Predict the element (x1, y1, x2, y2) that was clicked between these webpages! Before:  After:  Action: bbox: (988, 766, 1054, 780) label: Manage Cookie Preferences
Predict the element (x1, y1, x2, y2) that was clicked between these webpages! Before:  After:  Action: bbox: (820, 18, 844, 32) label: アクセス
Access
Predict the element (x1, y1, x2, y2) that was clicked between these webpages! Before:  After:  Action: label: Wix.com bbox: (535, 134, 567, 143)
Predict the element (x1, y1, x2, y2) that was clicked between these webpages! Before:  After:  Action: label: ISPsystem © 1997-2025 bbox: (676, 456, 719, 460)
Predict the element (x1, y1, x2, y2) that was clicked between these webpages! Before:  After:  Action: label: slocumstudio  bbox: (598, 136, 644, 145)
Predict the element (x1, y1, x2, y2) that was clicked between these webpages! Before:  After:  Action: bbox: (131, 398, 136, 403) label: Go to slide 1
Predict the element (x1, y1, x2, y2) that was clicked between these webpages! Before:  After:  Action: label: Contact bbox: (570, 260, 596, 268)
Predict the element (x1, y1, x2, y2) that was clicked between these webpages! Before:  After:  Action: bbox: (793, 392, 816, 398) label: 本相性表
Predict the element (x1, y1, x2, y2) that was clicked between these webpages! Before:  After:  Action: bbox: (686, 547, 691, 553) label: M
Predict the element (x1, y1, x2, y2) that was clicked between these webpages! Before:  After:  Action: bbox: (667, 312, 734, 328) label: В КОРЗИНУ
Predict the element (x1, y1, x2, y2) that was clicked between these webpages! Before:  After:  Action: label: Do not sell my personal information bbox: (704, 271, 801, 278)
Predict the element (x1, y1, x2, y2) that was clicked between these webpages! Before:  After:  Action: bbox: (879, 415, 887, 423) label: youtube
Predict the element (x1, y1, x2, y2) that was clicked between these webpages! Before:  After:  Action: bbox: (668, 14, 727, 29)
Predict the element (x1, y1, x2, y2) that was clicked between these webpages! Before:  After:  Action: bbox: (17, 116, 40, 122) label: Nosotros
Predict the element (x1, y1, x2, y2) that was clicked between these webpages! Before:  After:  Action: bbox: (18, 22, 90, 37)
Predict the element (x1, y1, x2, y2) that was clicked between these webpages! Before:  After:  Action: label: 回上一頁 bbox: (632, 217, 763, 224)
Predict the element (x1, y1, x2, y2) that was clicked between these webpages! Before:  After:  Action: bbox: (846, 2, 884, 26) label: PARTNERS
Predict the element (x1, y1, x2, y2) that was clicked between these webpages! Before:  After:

☆ ☆ ☆ ☆

* [EXERCISE TASK] Copy the whole listing above, from its first line through its last, keeping every character unchanged.

* [EXPECTED ANSWER]
Predict the element (x1, y1, x2, y2) that was clicked between these webpages! Before:  After:  Action: bbox: (988, 766, 1054, 780) label: Manage Cookie Preferences
Predict the element (x1, y1, x2, y2) that was clicked between these webpages! Before:  After:  Action: bbox: (820, 18, 844, 32) label: アクセス
Access
Predict the element (x1, y1, x2, y2) that was clicked between these webpages! Before:  After:  Action: label: Wix.com bbox: (535, 134, 567, 143)
Predict the element (x1, y1, x2, y2) that was clicked between these webpages! Before:  After:  Action: label: ISPsystem © 1997-2025 bbox: (676, 456, 719, 460)
Predict the element (x1, y1, x2, y2) that was clicked between these webpages! Before:  After:  Action: label: slocumstudio  bbox: (598, 136, 644, 145)
Predict the element (x1, y1, x2, y2) that was clicked between these webpages! Before:  After:  Action: bbox: (131, 398, 136, 403) label: Go to slide 1
Predict the element (x1, y1, x2, y2) that was clicked between these webpages! Before:  After:  Action: label: Contact bbox: (570, 260, 596, 268)
Predict the element (x1, y1, x2, y2) that was clicked between these webpages! Before:  After:  Action: bbox: (793, 392, 816, 398) label: 本相性表
Predict the element (x1, y1, x2, y2) that was clicked between these webpages! Before:  After:  Action: bbox: (686, 547, 691, 553) label: M
Predict the element (x1, y1, x2, y2) that was clicked between these webpages! Before:  After:  Action: bbox: (667, 312, 734, 328) label: В КОРЗИНУ
Predict the element (x1, y1, x2, y2) that was clicked between these webpages! Before:  After:  Action: label: Do not sell my personal information bbox: (704, 271, 801, 278)
Predict the element (x1, y1, x2, y2) that was clicked between these webpages! Before:  After:  Action: bbox: (879, 415, 887, 423) label: youtube
Predict the element (x1, y1, x2, y2) that was clicked between these webpages! Before:  After:  Action: bbox: (668, 14, 727, 29)
Predict the element (x1, y1, x2, y2) that was clicked between these webpages! Before:  After:  Action: bbox: (17, 116, 40, 122) label: Nosotros
Predict the element (x1, y1, x2, y2) that was clicked between these webpages! Before:  After:  Action: bbox: (18, 22, 90, 37)
Predict the element (x1, y1, x2, y2) that was clicked between these webpages! Before:  After:  Action: label: 回上一頁 bbox: (632, 217, 763, 224)
Predict the element (x1, y1, x2, y2) that was clicked between these webpages! Before:  After:  Action: bbox: (846, 2, 884, 26) label: PARTNERS
Predict the element (x1, y1, x2, y2) that was clicked between these webpages! Before:  After:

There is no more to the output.